● **TO BE DONE**: Retype the lines below word for word, leaving the pictures out of your answer.

● **MATERIAL TO PROCESS**:
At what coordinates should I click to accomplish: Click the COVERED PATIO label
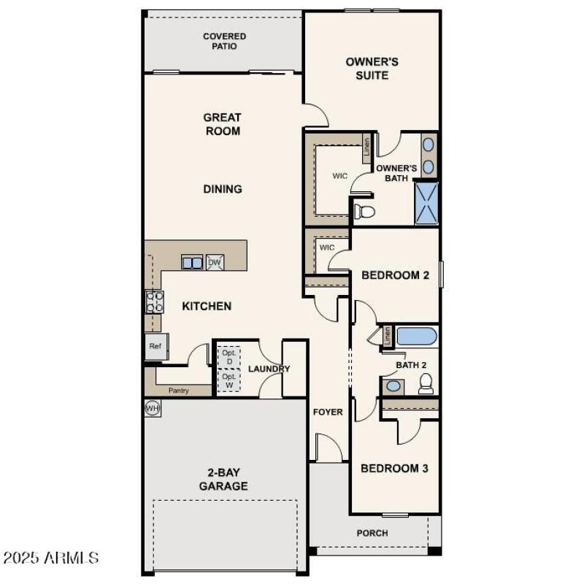coord(224,42)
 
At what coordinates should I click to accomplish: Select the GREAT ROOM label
coord(222,124)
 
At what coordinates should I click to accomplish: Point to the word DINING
coord(223,189)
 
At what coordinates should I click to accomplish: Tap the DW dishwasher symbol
coord(215,263)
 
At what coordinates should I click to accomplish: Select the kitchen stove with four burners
coord(155,301)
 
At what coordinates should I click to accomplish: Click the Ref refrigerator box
coord(156,346)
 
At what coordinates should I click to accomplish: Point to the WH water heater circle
coord(153,407)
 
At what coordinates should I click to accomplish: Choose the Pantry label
coord(179,391)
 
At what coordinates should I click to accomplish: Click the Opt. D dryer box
coord(230,357)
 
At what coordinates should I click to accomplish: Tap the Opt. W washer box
coord(230,380)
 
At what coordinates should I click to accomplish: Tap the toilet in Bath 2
coord(426,383)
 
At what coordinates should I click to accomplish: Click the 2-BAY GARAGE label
coord(223,480)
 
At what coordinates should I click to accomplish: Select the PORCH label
coord(372,533)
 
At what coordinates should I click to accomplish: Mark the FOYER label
coord(328,412)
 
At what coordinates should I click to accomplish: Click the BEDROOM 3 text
coord(394,468)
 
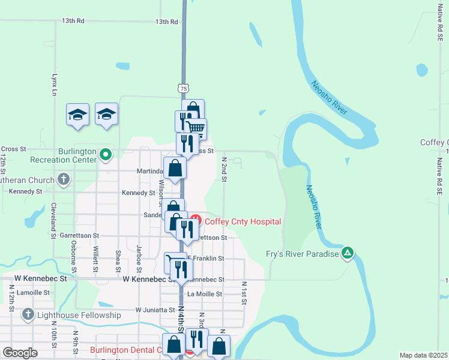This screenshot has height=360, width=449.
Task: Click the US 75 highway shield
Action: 184,88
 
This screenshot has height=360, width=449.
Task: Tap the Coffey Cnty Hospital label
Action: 243,221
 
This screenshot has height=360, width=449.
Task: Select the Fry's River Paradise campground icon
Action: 347,253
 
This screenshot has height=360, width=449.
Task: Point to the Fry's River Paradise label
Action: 303,254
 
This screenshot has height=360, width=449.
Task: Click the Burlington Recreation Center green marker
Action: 106,155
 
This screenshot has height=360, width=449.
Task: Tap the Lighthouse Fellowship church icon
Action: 28,314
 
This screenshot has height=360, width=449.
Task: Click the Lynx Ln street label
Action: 53,86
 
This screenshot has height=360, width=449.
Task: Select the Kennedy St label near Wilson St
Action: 139,193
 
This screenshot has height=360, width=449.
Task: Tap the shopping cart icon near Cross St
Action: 195,128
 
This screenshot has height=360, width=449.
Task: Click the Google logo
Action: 20,353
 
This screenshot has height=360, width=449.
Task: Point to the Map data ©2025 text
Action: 423,355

● **FINAL RESULT**:
At what coordinates should I click to accomplish: Click the COVERED PATIO label
coord(224,42)
 
At what coordinates should I click to accomplish: Select the GREAT ROOM label
coord(222,124)
 
At what coordinates should I click to accomplish: Point to the word DINING
coord(223,189)
 
At what coordinates should I click to accomplish: Tap the DW dishwasher symbol
coord(215,263)
 
At what coordinates should I click to accomplish: Select the kitchen stove with four burners
coord(155,301)
 
At what coordinates should I click to accomplish: Click the Ref refrigerator box
coord(156,346)
 
At what coordinates should I click to accomplish: Point to the WH water heater circle
coord(153,407)
 
At what coordinates should I click to accomplish: Choose the Pantry label
coord(179,391)
 
At what coordinates should I click to accomplish: Click the Opt. D dryer box
coord(230,357)
 
At what coordinates should I click to accomplish: Tap the Opt. W washer box
coord(230,380)
 
At what coordinates should I click to accomplish: Tap the toilet in Bath 2
coord(426,383)
 
At what coordinates should I click to accomplish: Click the 2-BAY GARAGE label
coord(223,480)
 
At what coordinates should I click to accomplish: Select the PORCH label
coord(372,533)
 
At what coordinates should I click to accomplish: Mark the FOYER label
coord(328,412)
 
At what coordinates should I click to accomplish: Click the BEDROOM 3 text
coord(394,468)
 
This screenshot has height=360, width=449.
Task: Click the US 75 highway shield
Action: 184,88
 
This screenshot has height=360, width=449.
Task: Tap the Coffey Cnty Hospital label
Action: 243,221
 
This screenshot has height=360, width=449.
Task: Select the Fry's River Paradise campground icon
Action: 347,253
 
This screenshot has height=360, width=449.
Task: Point to the Fry's River Paradise label
Action: 303,254
 
This screenshot has height=360, width=449.
Task: Click the Burlington Recreation Center green marker
Action: 106,155
 
This screenshot has height=360, width=449.
Task: Tap the Lighthouse Fellowship church icon
Action: 28,314
 
This screenshot has height=360, width=449.
Task: Click the Lynx Ln street label
Action: 53,86
 
This screenshot has height=360, width=449.
Task: Select the Kennedy St label near Wilson St
Action: 139,193
 
This screenshot has height=360, width=449.
Task: Tap the shopping cart icon near Cross St
Action: 195,128
 
This screenshot has height=360, width=449.
Task: Click the Google logo
Action: 20,353
 
This screenshot has height=360, width=449.
Task: Point to the Map data ©2025 text
Action: 423,355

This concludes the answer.